Europe on the brink of currency crisis meltdown
On the ferry yesterday I decided to try out the $10 “quiet area”. That fee includes tea, coffee and newspapers, so for the first time in a while I read the dead tree version of the Sun. In the print edition a lot is content from other papers that you do not see in the on line edition. Like this story, which expanded my knowledge of what is going on in the world, and in particular why the US dollar has been getting stronger despite their financial crisis. I had thought bad mortgages and asset backed paper was a mainly US issue. What I did not know is that exposure to bad debts (mostly loans to other countries in Asia and South America) has created a much bigger crisis in Europe.
The latest data from the Bank for International Settlements shows that Western European banks hold almost all the exposure to the emerging market bubble, now busting with spectacular effect.
They account for three-quarters of the total $4.7 trillion £2.96 trillion) in cross-border bank loans to Eastern Europe, Latin America and emerging Asia extended during the global credit boom – a sum that vastly exceeds the scale of both the US sub-prime and Alt-A debacles.

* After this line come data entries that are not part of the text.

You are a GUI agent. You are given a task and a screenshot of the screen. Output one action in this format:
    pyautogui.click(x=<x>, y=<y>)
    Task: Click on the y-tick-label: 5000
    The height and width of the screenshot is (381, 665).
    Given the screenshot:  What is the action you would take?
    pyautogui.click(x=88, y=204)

No I don’t know what “Alt-A debacle” means: probably some computer glitch that got missed by the Telegraph’s subs.
It is also my impression that the version I read in the dead tree edition was much longer than this on line version, because I thought the analysis on the impact on China would be relevant to update other things that I have been writing. And, of course, there was none of the huge number of on line comments.
Anyway, just in case you missed this too, I think this is a useful heads up.
And, if you think $10 buys you peace and quiet on a ferry, think again. Despite being nearly empty, and lots of notices about respecting others need for quiet, the cell phone yackers and the loud personal conversations were much worse there than in the adjacent no charge seating area I had to cross to get to the washroom.
Alt-A is a rating given to mortgages that are below the A rating but supposedly better than sub-prime. I think that Alt-A is how the majority of the “stated income” mortgages (“liar loans”) were classified.